▶ [Raw records]
-=-=-=-=-

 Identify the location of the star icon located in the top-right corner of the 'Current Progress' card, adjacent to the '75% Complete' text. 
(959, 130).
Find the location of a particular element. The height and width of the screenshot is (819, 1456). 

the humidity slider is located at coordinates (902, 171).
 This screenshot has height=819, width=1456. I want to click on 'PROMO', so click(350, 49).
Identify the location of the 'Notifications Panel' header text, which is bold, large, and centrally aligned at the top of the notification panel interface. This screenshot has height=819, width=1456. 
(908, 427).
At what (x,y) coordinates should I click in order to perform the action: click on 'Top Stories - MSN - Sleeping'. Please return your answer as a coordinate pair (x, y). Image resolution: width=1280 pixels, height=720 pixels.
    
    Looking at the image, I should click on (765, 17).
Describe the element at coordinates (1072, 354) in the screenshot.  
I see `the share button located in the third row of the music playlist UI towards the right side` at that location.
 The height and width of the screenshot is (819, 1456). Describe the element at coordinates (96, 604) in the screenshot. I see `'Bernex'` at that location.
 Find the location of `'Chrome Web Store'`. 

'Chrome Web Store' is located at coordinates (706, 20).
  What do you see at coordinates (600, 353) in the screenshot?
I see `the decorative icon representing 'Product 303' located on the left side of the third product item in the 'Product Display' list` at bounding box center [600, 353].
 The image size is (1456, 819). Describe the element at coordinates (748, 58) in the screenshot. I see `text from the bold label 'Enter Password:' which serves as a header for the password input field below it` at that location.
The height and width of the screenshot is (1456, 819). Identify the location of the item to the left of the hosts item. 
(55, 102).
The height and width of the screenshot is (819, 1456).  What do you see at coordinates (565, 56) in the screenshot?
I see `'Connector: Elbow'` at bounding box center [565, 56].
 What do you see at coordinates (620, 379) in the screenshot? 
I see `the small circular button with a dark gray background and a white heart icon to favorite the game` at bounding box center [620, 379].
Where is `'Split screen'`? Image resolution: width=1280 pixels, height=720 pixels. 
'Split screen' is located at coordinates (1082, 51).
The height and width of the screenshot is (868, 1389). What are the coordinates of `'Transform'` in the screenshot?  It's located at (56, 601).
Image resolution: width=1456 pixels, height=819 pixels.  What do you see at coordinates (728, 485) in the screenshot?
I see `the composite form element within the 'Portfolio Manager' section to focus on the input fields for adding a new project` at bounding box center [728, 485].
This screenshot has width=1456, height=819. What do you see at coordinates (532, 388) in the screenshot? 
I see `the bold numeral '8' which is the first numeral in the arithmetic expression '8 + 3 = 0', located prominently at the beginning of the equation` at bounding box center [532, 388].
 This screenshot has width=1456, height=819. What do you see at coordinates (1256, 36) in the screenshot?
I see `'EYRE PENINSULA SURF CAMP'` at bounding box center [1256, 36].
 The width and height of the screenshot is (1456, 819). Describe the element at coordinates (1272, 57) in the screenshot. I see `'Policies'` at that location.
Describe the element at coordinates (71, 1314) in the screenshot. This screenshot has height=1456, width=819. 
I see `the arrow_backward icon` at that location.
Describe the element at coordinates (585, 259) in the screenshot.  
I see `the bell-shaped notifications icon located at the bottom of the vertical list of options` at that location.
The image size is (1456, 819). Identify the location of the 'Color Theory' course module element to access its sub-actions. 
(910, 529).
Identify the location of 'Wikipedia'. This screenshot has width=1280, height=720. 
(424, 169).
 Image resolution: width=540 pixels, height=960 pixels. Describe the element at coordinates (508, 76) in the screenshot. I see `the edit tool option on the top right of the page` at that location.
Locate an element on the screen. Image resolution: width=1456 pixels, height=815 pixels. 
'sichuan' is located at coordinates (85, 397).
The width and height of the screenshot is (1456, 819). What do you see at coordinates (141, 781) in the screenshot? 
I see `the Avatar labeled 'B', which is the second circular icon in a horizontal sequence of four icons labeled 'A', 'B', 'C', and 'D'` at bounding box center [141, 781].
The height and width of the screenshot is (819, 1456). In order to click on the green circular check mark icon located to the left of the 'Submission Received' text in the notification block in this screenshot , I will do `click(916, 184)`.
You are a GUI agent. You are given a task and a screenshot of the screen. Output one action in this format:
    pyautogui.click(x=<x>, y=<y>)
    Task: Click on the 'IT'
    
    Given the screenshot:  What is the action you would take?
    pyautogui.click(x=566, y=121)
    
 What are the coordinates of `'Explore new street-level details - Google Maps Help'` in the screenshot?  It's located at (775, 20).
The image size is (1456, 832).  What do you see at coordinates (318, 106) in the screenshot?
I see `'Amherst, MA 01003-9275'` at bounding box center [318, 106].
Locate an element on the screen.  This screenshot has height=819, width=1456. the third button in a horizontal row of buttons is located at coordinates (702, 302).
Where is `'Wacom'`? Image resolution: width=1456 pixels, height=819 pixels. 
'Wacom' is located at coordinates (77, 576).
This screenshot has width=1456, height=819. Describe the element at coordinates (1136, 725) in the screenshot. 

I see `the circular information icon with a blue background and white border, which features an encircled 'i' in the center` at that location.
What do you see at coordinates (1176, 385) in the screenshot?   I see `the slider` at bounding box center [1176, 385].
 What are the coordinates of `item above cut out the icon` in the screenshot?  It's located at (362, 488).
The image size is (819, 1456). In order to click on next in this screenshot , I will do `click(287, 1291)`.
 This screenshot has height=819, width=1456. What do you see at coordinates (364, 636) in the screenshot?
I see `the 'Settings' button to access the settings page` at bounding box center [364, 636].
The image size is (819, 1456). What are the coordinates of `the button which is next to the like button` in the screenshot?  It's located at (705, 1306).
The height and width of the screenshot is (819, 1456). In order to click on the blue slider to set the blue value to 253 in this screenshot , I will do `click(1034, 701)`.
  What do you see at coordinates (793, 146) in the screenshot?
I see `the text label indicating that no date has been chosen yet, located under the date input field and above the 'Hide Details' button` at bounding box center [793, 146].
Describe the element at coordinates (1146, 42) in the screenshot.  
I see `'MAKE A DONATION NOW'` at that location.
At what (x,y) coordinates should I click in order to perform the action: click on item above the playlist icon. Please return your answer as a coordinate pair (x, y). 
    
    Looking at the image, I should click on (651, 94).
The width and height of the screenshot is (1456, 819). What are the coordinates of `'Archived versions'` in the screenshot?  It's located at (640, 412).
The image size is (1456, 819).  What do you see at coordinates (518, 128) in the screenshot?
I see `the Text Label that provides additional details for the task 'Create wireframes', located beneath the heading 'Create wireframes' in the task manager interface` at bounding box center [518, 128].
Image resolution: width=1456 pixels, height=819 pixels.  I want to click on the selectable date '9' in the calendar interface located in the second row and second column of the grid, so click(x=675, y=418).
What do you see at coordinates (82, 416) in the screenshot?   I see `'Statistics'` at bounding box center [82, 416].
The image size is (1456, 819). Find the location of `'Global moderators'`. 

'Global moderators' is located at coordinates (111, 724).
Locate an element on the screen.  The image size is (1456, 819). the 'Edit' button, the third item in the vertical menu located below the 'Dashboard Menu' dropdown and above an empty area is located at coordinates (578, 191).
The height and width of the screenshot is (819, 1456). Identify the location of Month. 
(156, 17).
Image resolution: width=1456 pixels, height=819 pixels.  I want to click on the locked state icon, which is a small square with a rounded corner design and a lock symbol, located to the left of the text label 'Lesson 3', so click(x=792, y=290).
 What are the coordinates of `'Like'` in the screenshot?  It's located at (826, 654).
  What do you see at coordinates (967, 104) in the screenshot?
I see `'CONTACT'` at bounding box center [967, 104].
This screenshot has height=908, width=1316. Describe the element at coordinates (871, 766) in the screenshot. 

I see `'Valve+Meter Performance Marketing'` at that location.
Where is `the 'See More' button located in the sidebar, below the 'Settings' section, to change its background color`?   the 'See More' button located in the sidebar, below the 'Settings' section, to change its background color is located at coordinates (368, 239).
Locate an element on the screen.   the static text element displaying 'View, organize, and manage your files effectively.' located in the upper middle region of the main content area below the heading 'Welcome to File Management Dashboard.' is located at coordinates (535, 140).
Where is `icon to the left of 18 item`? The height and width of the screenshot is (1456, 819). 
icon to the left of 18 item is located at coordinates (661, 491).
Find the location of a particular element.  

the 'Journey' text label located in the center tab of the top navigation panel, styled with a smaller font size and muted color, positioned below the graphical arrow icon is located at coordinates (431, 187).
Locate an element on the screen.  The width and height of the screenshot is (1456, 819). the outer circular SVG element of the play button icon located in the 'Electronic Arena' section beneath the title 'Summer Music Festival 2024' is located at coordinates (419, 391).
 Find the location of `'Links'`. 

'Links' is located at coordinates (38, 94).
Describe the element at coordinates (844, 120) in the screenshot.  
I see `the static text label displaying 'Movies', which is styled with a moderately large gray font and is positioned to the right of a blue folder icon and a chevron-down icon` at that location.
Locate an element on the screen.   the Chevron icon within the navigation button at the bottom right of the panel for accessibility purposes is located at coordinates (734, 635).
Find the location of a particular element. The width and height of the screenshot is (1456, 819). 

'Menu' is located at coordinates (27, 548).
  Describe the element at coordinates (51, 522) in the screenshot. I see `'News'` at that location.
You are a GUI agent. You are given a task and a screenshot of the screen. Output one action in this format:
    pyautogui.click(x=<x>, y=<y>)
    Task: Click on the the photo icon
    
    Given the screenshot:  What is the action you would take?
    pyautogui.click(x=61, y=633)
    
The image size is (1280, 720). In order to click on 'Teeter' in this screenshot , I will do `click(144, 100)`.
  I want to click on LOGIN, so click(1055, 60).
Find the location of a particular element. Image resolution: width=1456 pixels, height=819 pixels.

-=-=-=-=-

▶ [To do]
Copy out the records word for word, starting at the very first line and ending with the line that contains "(908, 427).".

▶ [Finished exercise]
 Identify the location of the star icon located in the top-right corner of the 'Current Progress' card, adjacent to the '75% Complete' text. 
(959, 130).
Find the location of a particular element. The height and width of the screenshot is (819, 1456). 

the humidity slider is located at coordinates (902, 171).
 This screenshot has height=819, width=1456. I want to click on 'PROMO', so click(350, 49).
Identify the location of the 'Notifications Panel' header text, which is bold, large, and centrally aligned at the top of the notification panel interface. This screenshot has height=819, width=1456. 
(908, 427).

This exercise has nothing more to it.